DATA SECTION

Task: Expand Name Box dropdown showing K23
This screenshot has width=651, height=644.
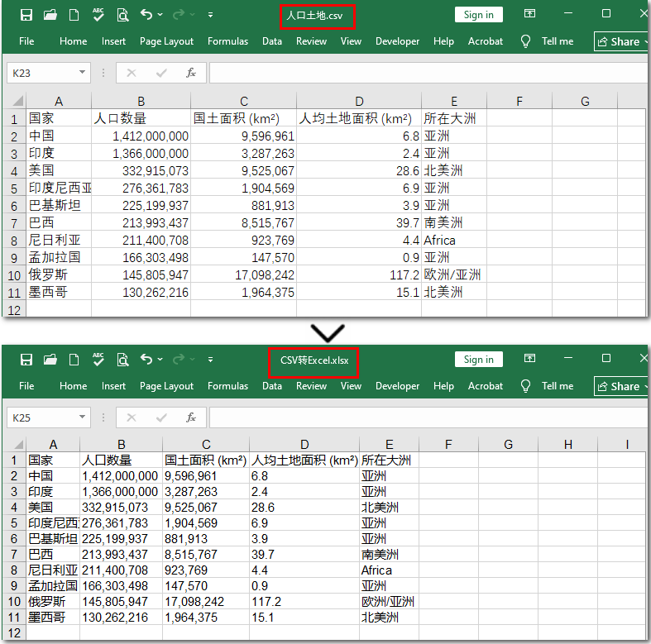Action: (x=83, y=73)
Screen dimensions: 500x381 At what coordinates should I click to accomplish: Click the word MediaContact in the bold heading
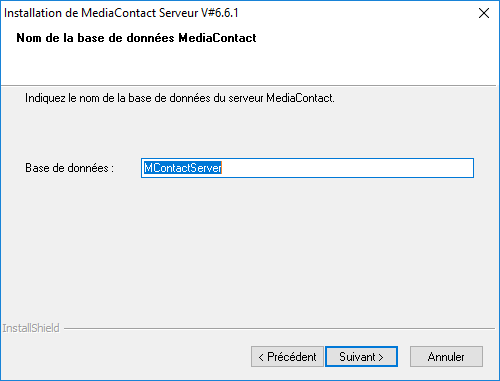pos(217,38)
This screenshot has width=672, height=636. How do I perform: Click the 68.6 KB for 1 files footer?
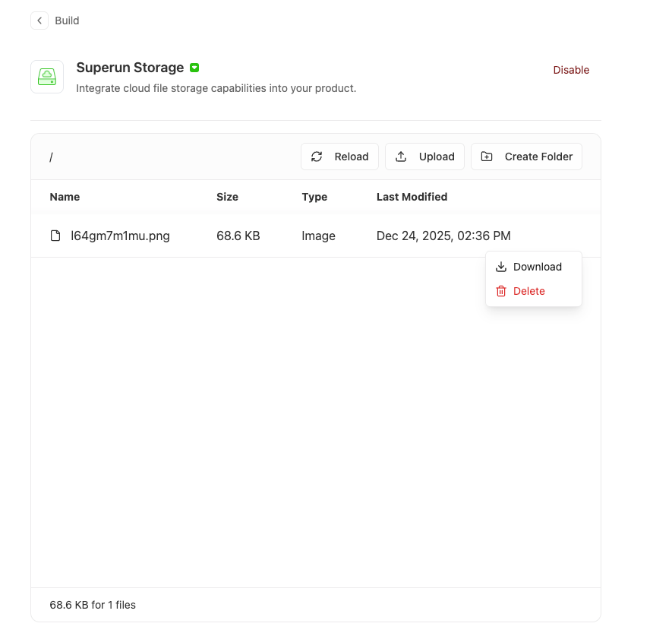(93, 605)
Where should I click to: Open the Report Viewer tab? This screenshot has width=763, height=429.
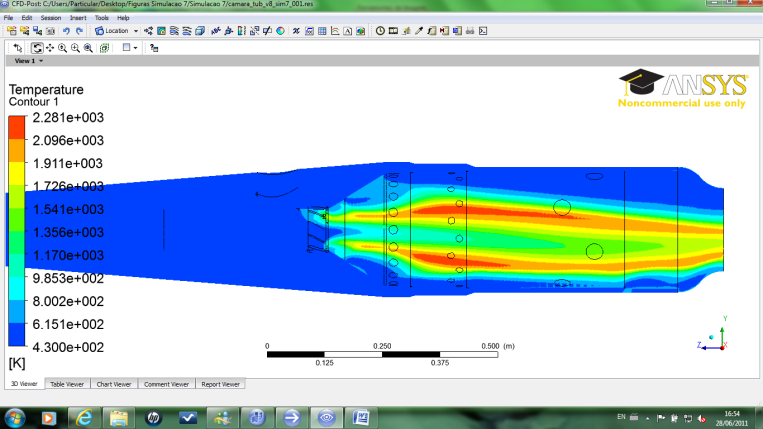click(220, 384)
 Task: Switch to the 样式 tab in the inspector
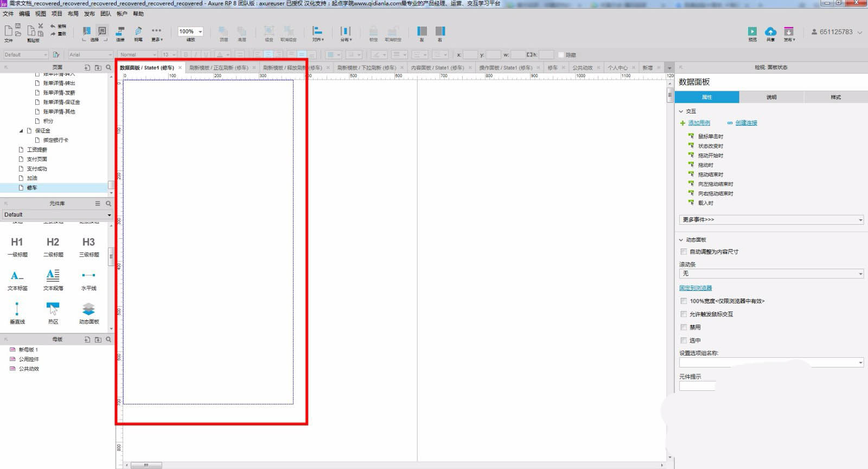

INSTRUCTIONS TO FOLLOW
Could you please repeat the entries above exactly, with every picture left out?

TASK RESPONSE
Task: Expand Name Box dropdown showing K23
This screenshot has width=651, height=644.
Action: (x=83, y=73)
Screen dimensions: 500x381 At what coordinates should I click to accomplish: Click the word MediaContact in the bold heading
pos(217,38)
This screenshot has width=672, height=636. How do I perform: Click the 68.6 KB for 1 files footer?
(93, 605)
Where should I click to: Open the Report Viewer tab? This screenshot has width=763, height=429.
click(220, 384)
 Task: Switch to the 样式 tab in the inspector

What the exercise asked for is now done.